Windows Vista Gets Another Dose of The ‘Blue Pill’


LAS VEGAS — Once again security researcher Joanna Rutkowska took the stage at
Black Hat, and once again she set out to prove in glorious detail how to
exploit and attack Microsoft Windows Vista.


Rutkowska blew the lid off last year’s Black Hat event with her landmark presentation ahead of the official Vista release where she demonstrated
a virtualized rootkit called Blue Pill that took control over a Vista
machine.

This year she brought a new pill and a few more
tricks to take Vista to task.


“I’m going to talk about Vista kernel protection and why it doesn’t work,”
Rutkowska boldly declared to the overflow crowd.


She then read a quote from Microsoft’s Vista documentation that stated that
even users with admin privileges cannot load unsigned kernel-mode code on the system. Then she smiled mischievously.


“There are thousands, maybe tens of thousands of third-party drivers that are
poorly written and could be a problem,” Rutkowska said.


She then displayed two examples, both from video drivers companies, to prove
her point. In her view both the ATI Catalyst driver and the NVIDIA nTune
Driver are bad in that they could be used as an attack vector to
circumvent Vista kernel protection.


With the NVIDIA driver, Rutkowska alleged that the driver was able to read
and write registers without any additional checks.


“The whole problem in NVIDIA is that the driver doesn’t do the proper checks
and can do a write for an arbitrary registry.”


To add further insult to injury, the target machine doesn’t even need to have
the bad driver on the system in order for the attacker to use it as an
attack vector.


“The attacker could just include it as part of their own rootkit and then
use it to exploit Vista,” Rutkowska said. “It doesn’t matter whether it’s a
popular driver or not. We can bring it to the target system and exploit it.”
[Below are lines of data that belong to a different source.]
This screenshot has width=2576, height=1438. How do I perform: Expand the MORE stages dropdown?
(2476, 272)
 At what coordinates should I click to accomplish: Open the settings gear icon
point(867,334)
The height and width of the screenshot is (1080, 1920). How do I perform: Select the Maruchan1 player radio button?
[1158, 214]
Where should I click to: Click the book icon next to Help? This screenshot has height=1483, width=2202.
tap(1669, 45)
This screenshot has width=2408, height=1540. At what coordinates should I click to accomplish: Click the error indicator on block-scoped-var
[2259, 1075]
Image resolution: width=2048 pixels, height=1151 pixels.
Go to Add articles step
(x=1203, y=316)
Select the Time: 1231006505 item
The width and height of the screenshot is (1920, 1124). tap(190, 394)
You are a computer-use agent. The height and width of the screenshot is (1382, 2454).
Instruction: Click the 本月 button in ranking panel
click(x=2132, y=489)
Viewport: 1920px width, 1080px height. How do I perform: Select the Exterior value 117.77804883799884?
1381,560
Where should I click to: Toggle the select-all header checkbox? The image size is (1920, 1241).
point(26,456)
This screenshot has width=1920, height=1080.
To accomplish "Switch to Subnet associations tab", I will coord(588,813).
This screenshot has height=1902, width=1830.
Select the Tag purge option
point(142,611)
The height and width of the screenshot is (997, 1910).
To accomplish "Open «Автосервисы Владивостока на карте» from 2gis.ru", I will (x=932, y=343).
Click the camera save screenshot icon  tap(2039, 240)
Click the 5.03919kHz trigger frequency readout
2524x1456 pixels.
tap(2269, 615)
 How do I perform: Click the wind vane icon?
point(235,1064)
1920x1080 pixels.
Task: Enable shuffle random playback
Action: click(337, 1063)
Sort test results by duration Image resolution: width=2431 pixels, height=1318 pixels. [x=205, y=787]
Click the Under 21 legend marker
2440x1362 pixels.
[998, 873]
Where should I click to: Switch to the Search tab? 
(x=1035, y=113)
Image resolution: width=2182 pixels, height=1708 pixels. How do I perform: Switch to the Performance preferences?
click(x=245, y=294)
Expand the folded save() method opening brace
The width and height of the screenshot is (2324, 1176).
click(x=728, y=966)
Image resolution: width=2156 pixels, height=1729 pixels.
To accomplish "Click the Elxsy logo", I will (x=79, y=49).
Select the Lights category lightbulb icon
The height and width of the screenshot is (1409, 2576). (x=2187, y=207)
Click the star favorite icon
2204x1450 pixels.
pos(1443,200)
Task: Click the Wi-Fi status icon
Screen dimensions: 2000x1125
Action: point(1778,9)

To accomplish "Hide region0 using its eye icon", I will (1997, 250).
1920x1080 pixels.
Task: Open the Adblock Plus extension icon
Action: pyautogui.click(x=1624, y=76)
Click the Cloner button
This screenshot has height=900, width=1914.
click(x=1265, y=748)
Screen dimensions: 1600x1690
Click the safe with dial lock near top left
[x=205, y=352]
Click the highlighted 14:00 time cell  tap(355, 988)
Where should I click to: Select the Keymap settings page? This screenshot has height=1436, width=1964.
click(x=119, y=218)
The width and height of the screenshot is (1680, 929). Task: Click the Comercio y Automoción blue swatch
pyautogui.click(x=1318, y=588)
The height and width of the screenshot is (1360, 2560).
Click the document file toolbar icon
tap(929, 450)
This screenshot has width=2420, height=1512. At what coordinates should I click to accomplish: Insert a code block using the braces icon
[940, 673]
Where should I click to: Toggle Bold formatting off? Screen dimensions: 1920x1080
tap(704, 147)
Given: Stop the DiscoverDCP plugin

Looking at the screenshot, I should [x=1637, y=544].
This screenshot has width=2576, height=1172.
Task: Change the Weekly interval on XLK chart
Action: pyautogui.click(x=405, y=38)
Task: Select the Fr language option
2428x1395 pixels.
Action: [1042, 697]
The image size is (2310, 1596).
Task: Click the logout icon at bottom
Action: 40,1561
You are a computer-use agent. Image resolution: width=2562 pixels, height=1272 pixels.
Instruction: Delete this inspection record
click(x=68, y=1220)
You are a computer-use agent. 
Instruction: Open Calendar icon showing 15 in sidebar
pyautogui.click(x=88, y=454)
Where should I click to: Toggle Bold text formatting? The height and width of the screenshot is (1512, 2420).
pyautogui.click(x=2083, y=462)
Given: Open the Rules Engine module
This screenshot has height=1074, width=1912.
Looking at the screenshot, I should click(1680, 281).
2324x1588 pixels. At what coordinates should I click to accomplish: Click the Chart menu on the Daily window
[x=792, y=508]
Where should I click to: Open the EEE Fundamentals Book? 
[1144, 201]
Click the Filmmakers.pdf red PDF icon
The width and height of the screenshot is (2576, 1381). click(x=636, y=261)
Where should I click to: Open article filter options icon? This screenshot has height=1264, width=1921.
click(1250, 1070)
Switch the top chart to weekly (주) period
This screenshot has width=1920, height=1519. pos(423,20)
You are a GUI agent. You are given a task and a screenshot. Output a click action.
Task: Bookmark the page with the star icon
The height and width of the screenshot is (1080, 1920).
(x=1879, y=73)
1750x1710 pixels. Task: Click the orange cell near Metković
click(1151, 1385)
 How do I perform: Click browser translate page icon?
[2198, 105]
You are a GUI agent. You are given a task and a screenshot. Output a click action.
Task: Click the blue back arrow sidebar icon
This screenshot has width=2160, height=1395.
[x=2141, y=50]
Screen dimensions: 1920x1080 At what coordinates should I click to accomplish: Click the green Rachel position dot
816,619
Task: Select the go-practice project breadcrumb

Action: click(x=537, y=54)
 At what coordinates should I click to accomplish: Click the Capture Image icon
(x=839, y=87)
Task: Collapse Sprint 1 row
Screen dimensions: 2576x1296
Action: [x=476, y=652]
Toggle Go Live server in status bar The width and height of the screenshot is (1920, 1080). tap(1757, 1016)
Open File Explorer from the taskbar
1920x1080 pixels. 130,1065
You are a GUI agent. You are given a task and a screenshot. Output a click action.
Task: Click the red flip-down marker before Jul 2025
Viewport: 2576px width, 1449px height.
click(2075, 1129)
If having a bad third-party driver wasn’t bad enough, Rutkowska explained that
an attacker could make their own buggy driver to use for an attack.
According to her, Microsoft doesn’t require developers to submit their
drivers to Microsoft for signing.


To prove her point, Rutkowska said she went to Microsoft partner site
globalsign to get a driver certificate that cost $250.


“We can now sign whatever we want,” Rutkowska declared. “No one can prove
that I intentionally built a bug.”


She said that she could just put the driver on her site and then anyone
could use it to bundle with a rootkit and then exploit Vista. “But I don’t have to do this cause we have dozens of public drivers to
exploit already.”


Then there is Blue Pill, the virtualized rootkit Rutkowska first unleashed
to the world at last year’s Black Hat. That pill apparently has lost some of
its efficacy and, as such, Rutkowska designed a new Blue Pill from scratch in
May.


The new Blue Pill uses a para-virtualized layer and provides a thin
hypervisor to control the operating system. Though some other research has
argued that there are ways to detect and stop Blue Pill, Rutkowska disagreed
and explained why in a great degree of technical detail.


“Disabling virtualization is like saying, ‘Disable your network card to
defend against network attacks,'” Rutkowska smirked.


The new Blue Pill also supports nested virtual malware machine so one or more
could run inside of another making it even more difficult to stop and or
prevent.


The cause for all that Rutkowska found to be exploitable with Vista
isn’t because of her pill, or so she alleged.


“Blue Pill is not a bug; it’s a design problem.”